Tuesday, July 14, 2015

Distressed Debt & Carlyle Group Investments

Bloomberg reported on ballooning high yield debt:

The pool of distressed U.S. corporate bonds, typically those yielding more than 10 percentage points above benchmarks, has swelled to $127 billion, from the low last year of $43.7 billion, Bank of America Merrill Lynch index data show. This month alone, Peabody Energy’s $4.8 billion of bonds have fallen 14.9 percent, while Cliffs Natural Resources’s $2.5 billion of notes have declined 14.6 percent.

The most-indebted companies are generally more vulnerable to hiccups, such as oil prices that have fallen to about $52 a barrel from as high as $61.82 last month.

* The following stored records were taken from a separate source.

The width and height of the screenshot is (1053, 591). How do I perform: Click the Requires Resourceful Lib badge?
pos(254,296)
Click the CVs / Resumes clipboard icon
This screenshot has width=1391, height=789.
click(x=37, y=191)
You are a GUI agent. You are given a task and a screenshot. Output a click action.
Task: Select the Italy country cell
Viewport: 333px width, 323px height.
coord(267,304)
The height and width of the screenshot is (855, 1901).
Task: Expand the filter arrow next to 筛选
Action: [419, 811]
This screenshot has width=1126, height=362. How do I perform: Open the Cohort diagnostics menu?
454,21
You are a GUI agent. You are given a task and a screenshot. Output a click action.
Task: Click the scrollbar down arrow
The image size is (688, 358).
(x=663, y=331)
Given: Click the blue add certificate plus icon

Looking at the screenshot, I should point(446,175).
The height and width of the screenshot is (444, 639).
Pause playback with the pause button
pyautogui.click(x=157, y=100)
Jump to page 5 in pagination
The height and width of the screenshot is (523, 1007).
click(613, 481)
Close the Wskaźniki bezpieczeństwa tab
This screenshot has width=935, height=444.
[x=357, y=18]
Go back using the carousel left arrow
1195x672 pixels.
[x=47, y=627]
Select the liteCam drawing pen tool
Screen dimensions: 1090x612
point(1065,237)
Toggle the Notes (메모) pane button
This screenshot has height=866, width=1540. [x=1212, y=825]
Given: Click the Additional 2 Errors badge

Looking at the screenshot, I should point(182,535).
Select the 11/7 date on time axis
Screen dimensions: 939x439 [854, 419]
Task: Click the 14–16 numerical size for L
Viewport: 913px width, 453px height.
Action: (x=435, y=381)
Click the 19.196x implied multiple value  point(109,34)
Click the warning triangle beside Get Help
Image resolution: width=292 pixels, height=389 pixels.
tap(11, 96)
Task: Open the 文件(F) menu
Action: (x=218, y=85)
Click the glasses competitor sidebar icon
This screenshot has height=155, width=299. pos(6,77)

“How high will energy default rates go?” UBS analysts Matthew Mish and Stephen Caprio wrote in a July 9 report. “We have been very consistent on this question: 10 to 15 percent by mid-2016.”
Private equity underwriters love market dislocation.  They can buy distressed companies on the cheap.  The Carlyle Group used distressed debt to take over companies no longer able to pay their bondholders.

David Rubenstein of Carlyle Group (CG) told Rhonda Schaffler of TheStreet.com that he thinks valuations are high and he is finding very few opportunities. He told her that "we don't really want to put money out the door, just because we have money to invest." That one single line should be taped to the wall above every home computer set up in the nation. Individual investment returns would increase dramatically. He did say that he was finding opportunities in energy and health care.

Front door or back door?  Ask the folks at Brintons or Mrs. Fields about Carlyle's debt restructurings, also known as a pre-pack.  I don't think they have good memories of the experience.  Carlyle loves energy at the moment.  I hate to think what they can do to ruin our healthcare system further.